Forestmill is a small hamlet in the county of Clackmannanshire, Scotland. It is situated on the A977 road between Kincardine and Kinross.

The Black Devon river runs past it towards the town of Clackmannan. One feature on the river at Forestmill is a horseshoe weir. This was built in 1711 by celebrated engineer George Sorocold to direct water from the river through a sluice into the mill lade that once fed into the Gartmorn Dam reservoir. The weir was added to the schedule of British listed monuments in 1972.

The relatively nearby to the south, Forestmill railway station served the hamlet from 1850 to 1930. The Scottish poet Michael Bruce taught at the primary school for several months before his death by consumption (tuberculosis) in 1767 aged 21.

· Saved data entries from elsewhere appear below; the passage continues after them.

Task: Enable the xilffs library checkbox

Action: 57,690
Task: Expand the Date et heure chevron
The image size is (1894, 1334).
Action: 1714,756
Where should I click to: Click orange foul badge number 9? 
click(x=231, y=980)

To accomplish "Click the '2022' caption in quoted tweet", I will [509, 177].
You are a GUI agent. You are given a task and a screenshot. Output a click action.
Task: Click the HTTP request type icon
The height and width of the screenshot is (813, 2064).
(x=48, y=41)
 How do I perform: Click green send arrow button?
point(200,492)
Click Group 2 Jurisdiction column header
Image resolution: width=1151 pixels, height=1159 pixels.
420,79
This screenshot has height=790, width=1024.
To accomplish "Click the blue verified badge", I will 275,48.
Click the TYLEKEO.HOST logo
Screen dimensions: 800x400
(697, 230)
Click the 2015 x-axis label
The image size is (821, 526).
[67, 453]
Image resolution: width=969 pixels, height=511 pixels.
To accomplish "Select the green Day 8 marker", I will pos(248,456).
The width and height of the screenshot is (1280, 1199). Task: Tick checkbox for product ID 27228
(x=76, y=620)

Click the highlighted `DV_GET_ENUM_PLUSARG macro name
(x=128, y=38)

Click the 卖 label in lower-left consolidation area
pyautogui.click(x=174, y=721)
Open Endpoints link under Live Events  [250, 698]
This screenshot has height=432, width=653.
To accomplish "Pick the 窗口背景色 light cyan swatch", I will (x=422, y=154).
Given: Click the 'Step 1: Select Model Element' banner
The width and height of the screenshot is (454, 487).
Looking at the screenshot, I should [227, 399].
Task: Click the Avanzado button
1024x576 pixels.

The hamlet has expanded here and there over the years, and is expected to become larger still in future, with plans for new build housing in the area.

The main street

There was once a Scout Hut or similar style small hall building located just opposite Forestmill's main street on the A977 on a parcel of land beside the wood to the south of the settlement. The trees of the wood have recently been felled, but this parcel has become overgrown.

Old Hall Location

In the Clackmannanshire Name Books, Volume 3 (1861-62), Forestmill was described thus:

"A small village or hamlet, the houses of which, with the exception of one two storey slated building, are all one storey, tiled, and in good repair. There are in it a School, one public house, one small grocer shop, a smithy, two saw mills and a corn mill. To the latter is attached one of the sawmills, both worked by water. The sawmill on the south side of the Black Devon is worked by steam of ten horse power. The name is derived from the circumstance of a corn mill having been here long before any of the other houses. Property of the Earl of Mar."